Elephant and rhino poaching in Africa have been rising; the Western black rhino has just been declared extinct. Demand in Asia, particularly China, for these animals’ tusks and horns has been identified as the main cause of the rise in poaching. Many organisations are moving towards a militarised anti-poacher approach, but there is scant evidence this approach is working.
Increasingly, elephant poaching is being linked to organised crime and terrorism, elevating the issue to one of national security. Protecting national security inevitably leads to calls for “sophisticated counter-guerilla warfare”.
The call for militarised anti-poaching measures
Are we to see the emergence of anti-poaching Blackwaters to take on the criminals that are massacring precious elephants?
Anti-poaching consultant Nir Kalron - who has a military background - says “If ranger units are not sufficient to stop the poaching gangs … military sweeps may be necessary… [A]n aggressive ‘shock’ campaign is in order; to achieve such results, the use of large infantry and Special Forces units is needed.”
He continues, writing that hi-tech surveillance should be used: drones, night-vision goggles, GPS trackers, etc. and that “the creation of focused task forces with ‘carte blanche’ – supported financially and professionally by NGOs and security professionals – will offer a possible recipe for success.”
The highest levels in the US and the UN, supported by conservation and animal welfare NGOs, seem to be buying this message.
For example, the recently launched Clinton Global Initiative has pledged a US$80 million effort to fight the illegal ivory trade, with a further US$70 million to be raised specifically for anti-poaching.
Making wildlife a security issue
In 2012, Hillary Clinton (US Secretary of State at the time) publicly called an unprecedented amount of attention to the illegal wildlife trade. She noted how poachers now have helicopters and automatic weapons, which pose a threat to human life as well as wildlife.
Clinton called the illegal wildlife trade a national security issue.
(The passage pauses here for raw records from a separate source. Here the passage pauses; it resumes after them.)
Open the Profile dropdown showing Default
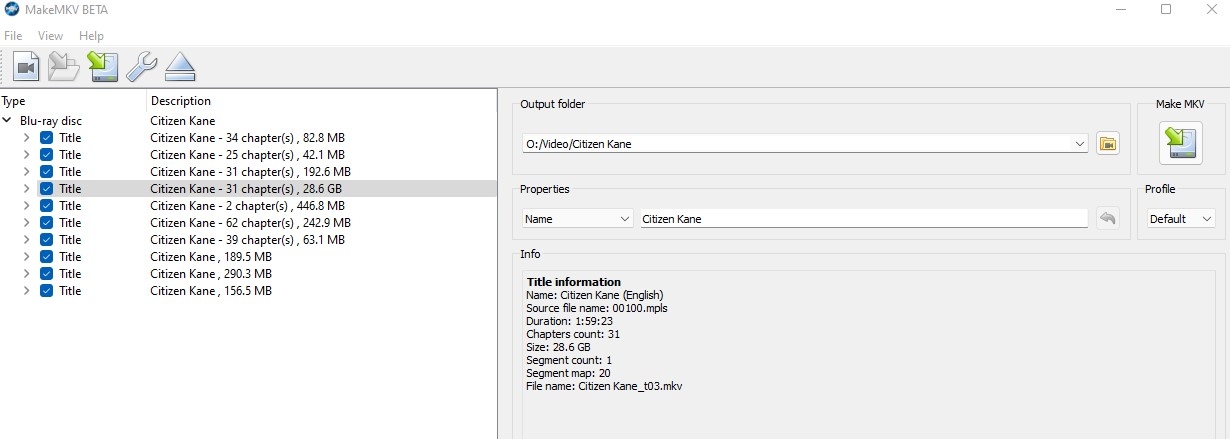The image size is (1230, 439). click(1180, 219)
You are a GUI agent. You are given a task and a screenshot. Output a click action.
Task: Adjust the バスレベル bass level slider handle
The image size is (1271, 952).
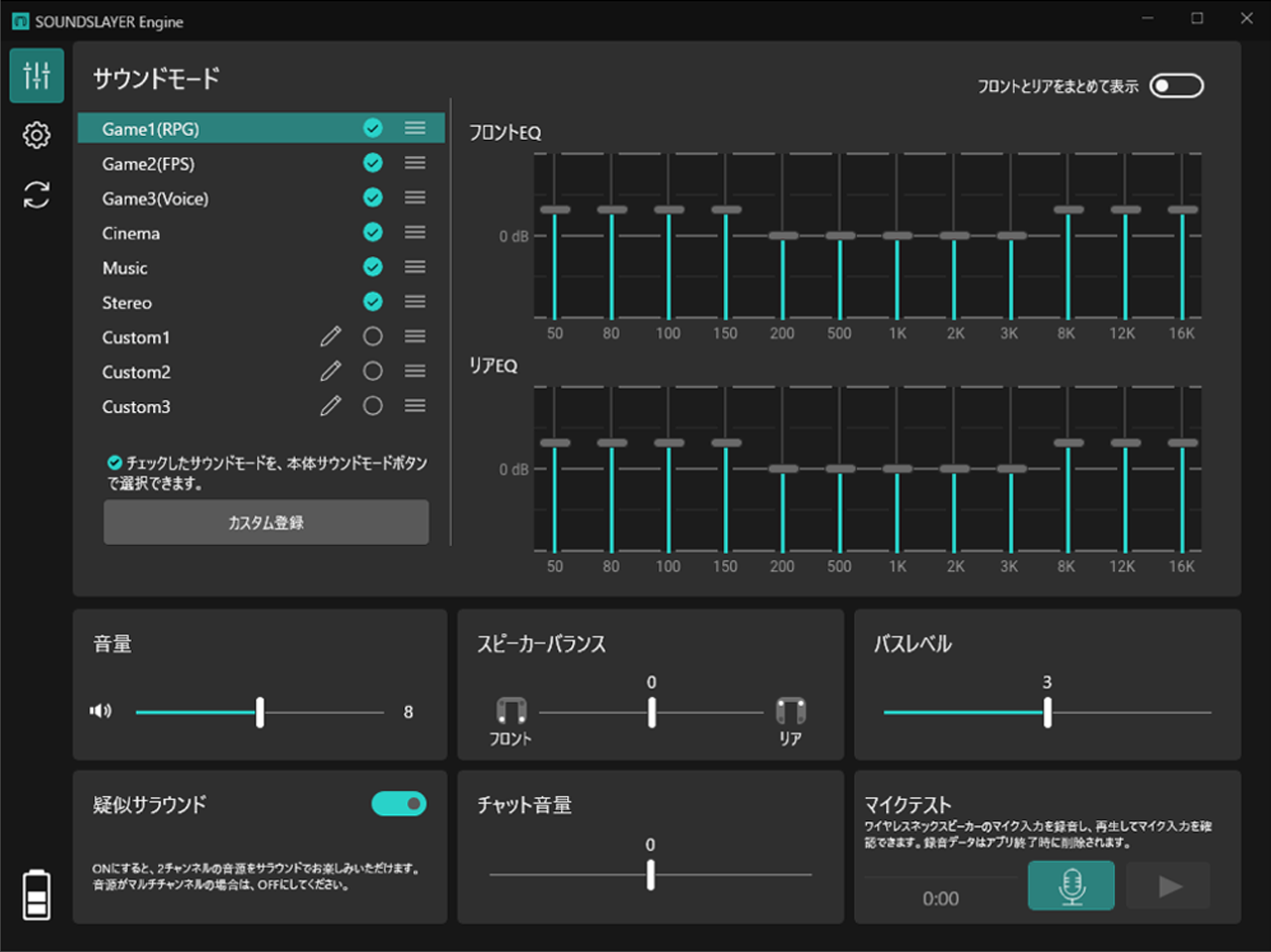coord(1047,711)
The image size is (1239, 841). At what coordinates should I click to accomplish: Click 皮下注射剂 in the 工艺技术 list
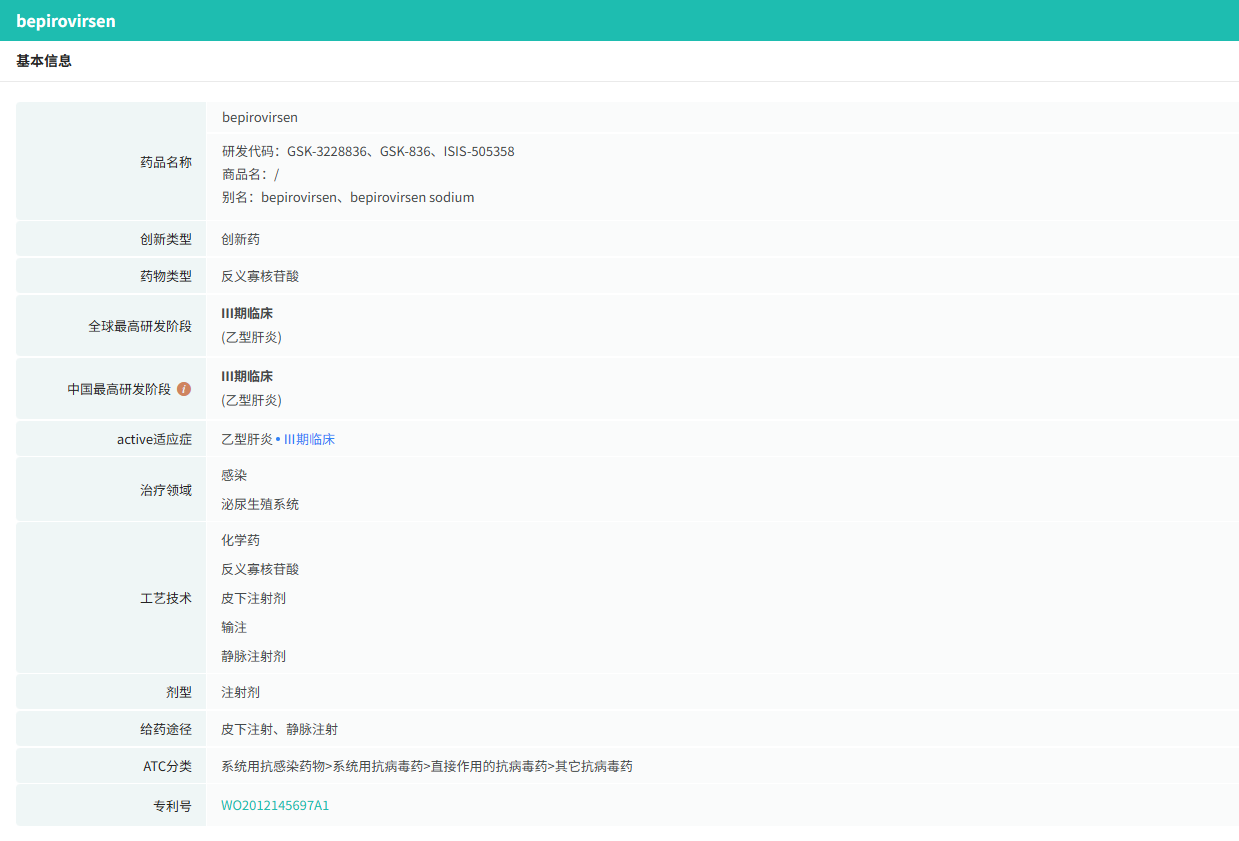pyautogui.click(x=254, y=598)
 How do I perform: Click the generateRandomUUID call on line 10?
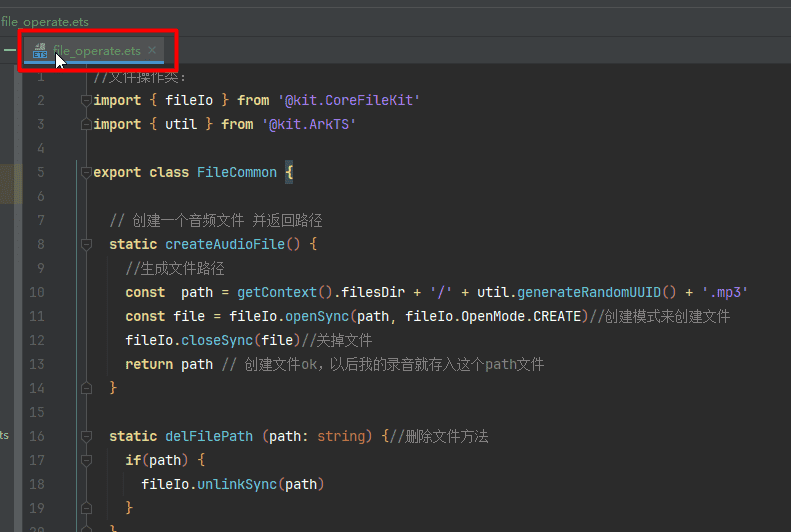pos(588,292)
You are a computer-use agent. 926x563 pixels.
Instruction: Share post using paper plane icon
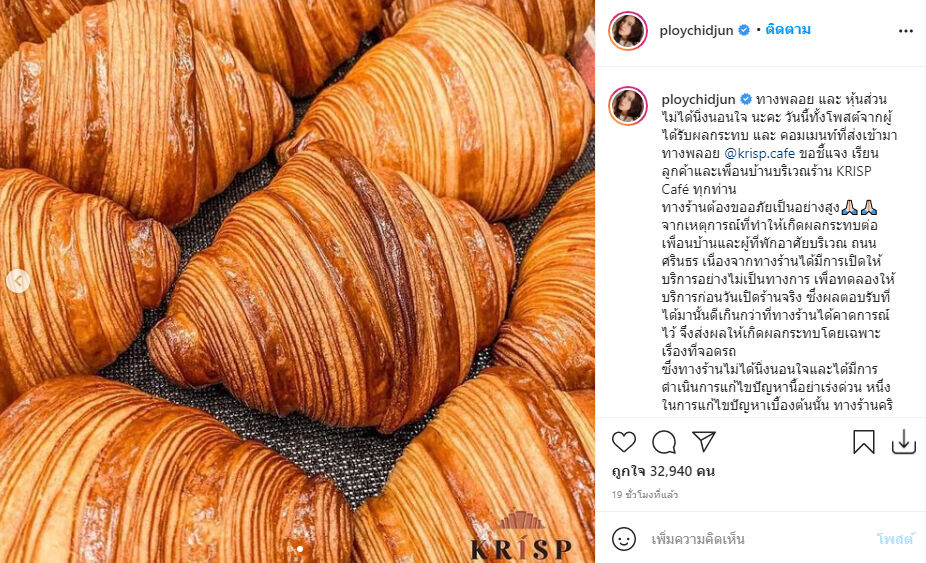[704, 441]
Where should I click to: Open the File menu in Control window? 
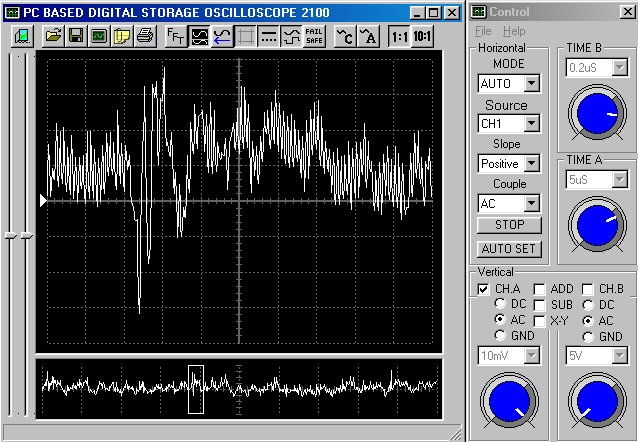point(483,32)
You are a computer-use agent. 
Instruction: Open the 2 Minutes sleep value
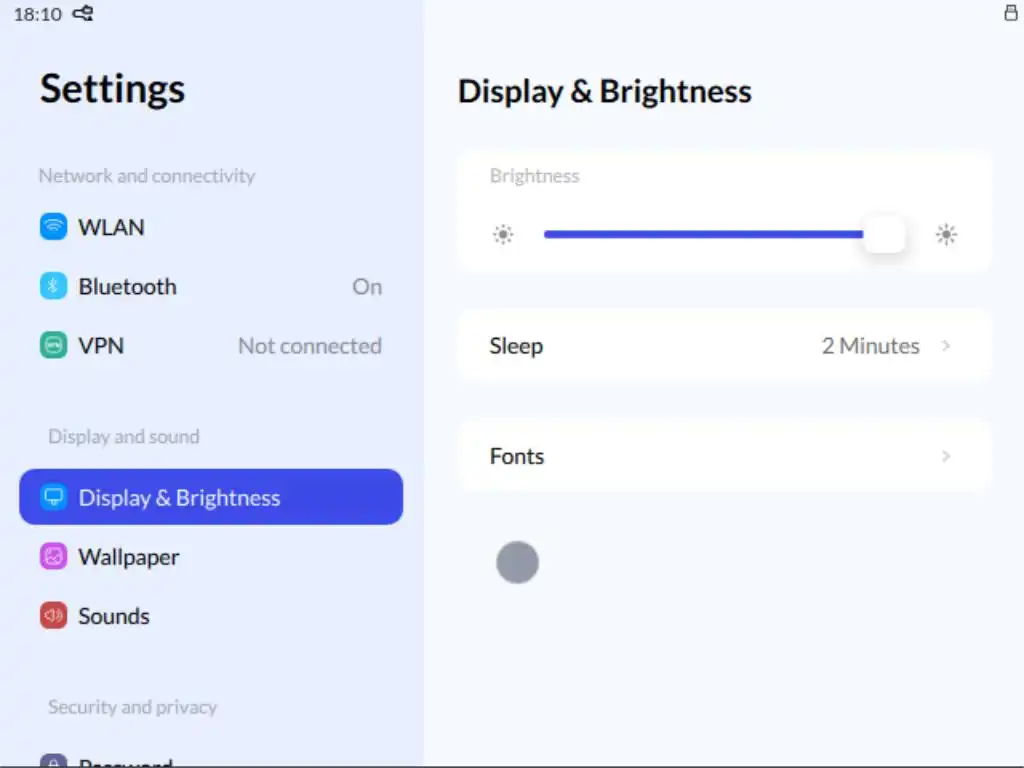point(870,346)
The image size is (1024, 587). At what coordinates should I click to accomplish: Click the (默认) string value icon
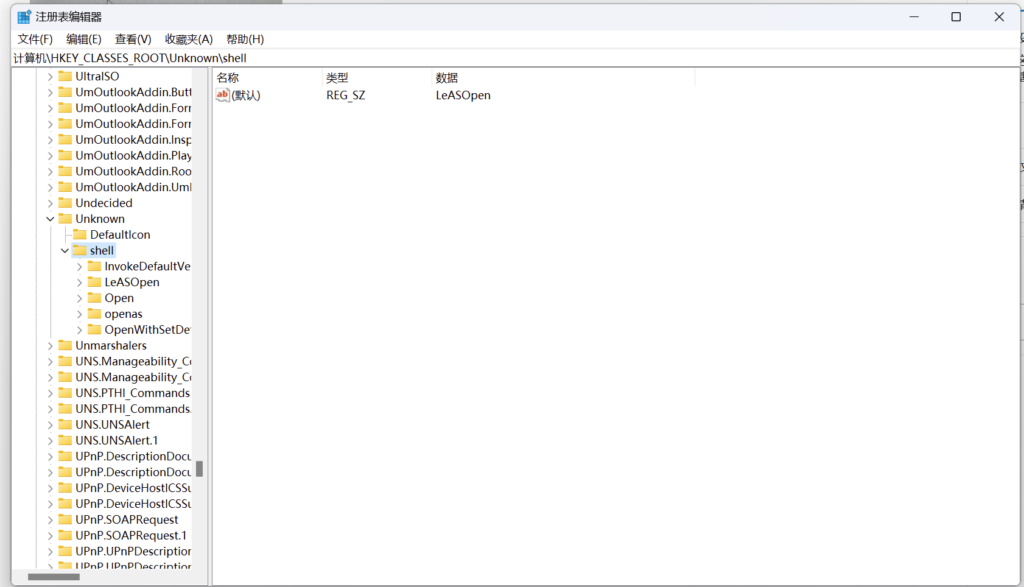tap(223, 95)
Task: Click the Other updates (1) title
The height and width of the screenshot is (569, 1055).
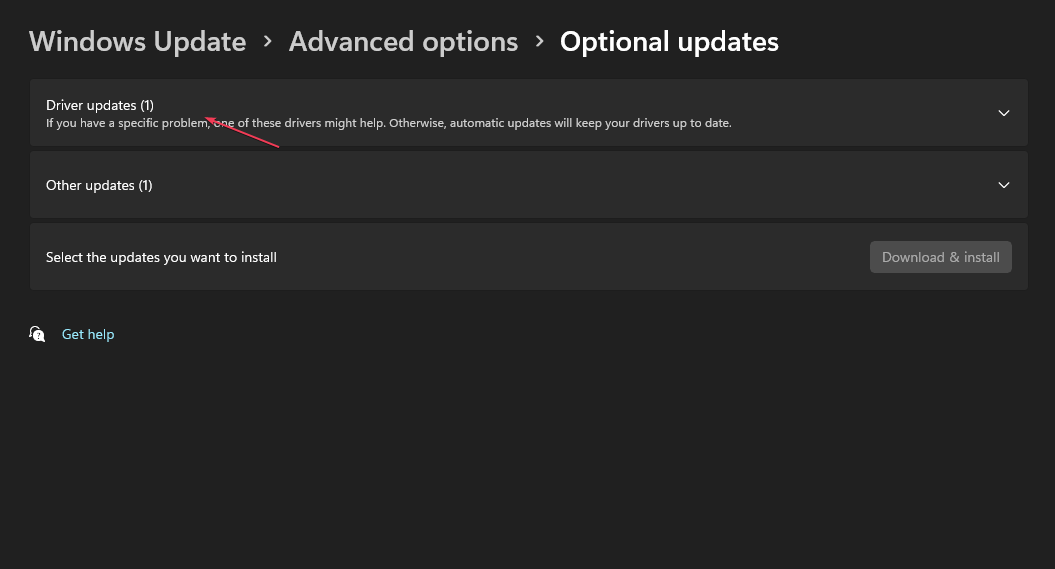Action: tap(98, 185)
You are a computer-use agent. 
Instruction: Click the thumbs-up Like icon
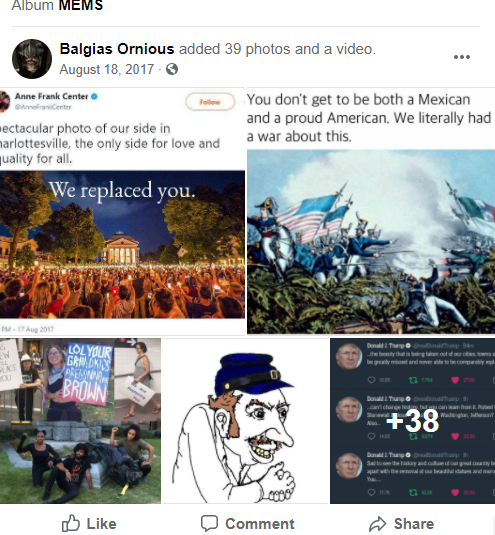pos(71,523)
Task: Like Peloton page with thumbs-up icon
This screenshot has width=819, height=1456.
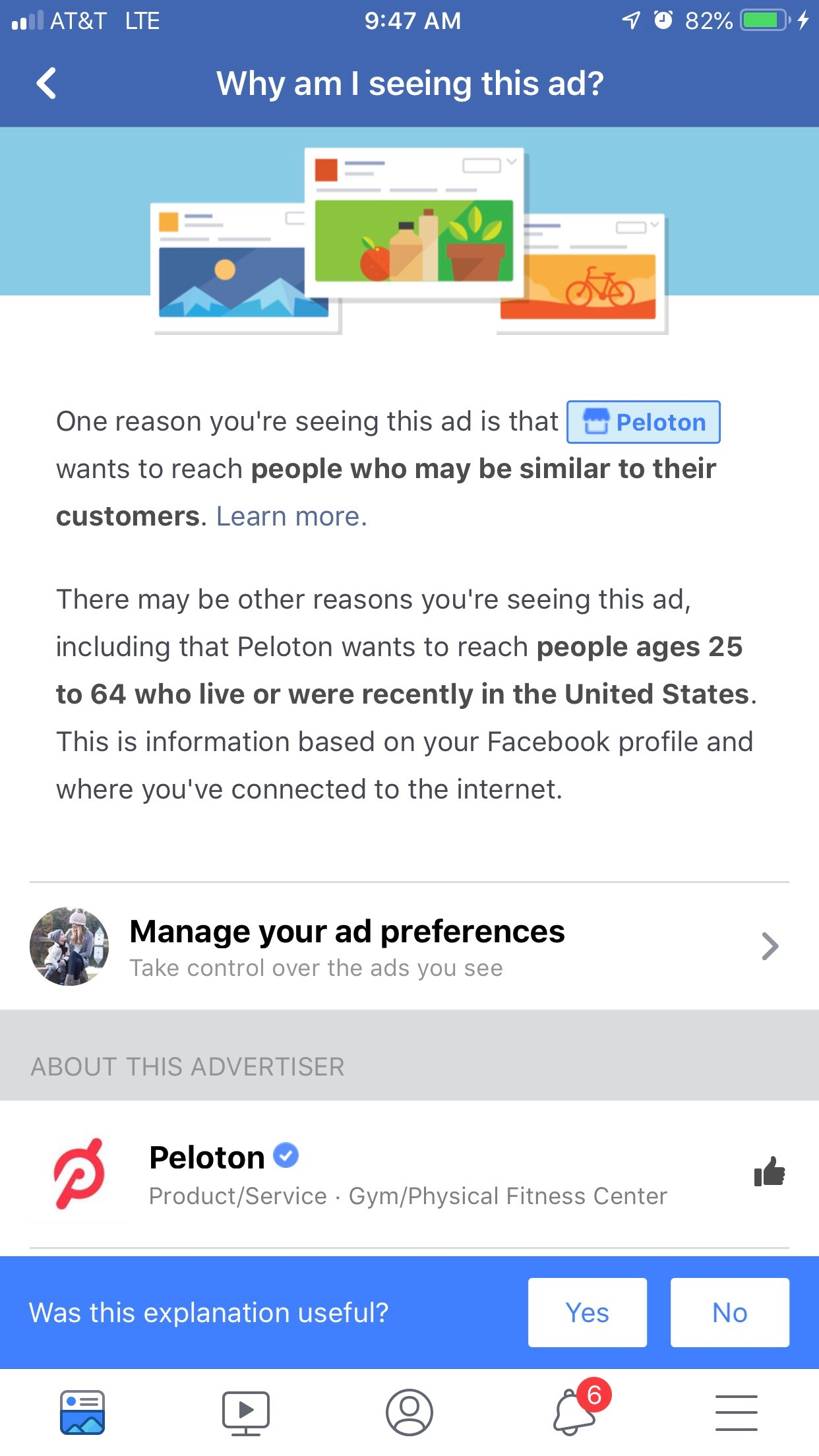Action: click(770, 1172)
Following this, in late 2012, Kenya’s ambassador to the United States urged Clinton to send US Marines to help counteract the increasingly “vicious boldness of the poaching gangs” that are decimating Kenya’s wildlife.
Realising many African countries would be calling for similar assistance, Garry Reid, US principal deputy assistant secretary of defense for special operations, warned, it is “not as simple as providing a piece of kit and waving goodbye.” The host nation must have the will and training to curtail it, with “a steady presence of Special Operations Forces personnel in remote parts of the world.”
Michael Fay, technical adviser to Gabon’s national parks service, told a US congressional committee that, without the aid of military and intelligence services, African governments would lose control of regions destabilised by poachers.
More recently US President Barack Obama launched a new, US$10 million plan to combat illegal wildlife trade and related organised crime and the International Union for the Conservation of Nature is convening a high-level summit involving Heads of State in December dedicated to stopping elephant poaching. It is not known what measures they will seek to enact, but it is clear momentum is building towards militarisation of anti-poaching efforts.
Will it work?
Militarised moves against poaching can have unintended consequences.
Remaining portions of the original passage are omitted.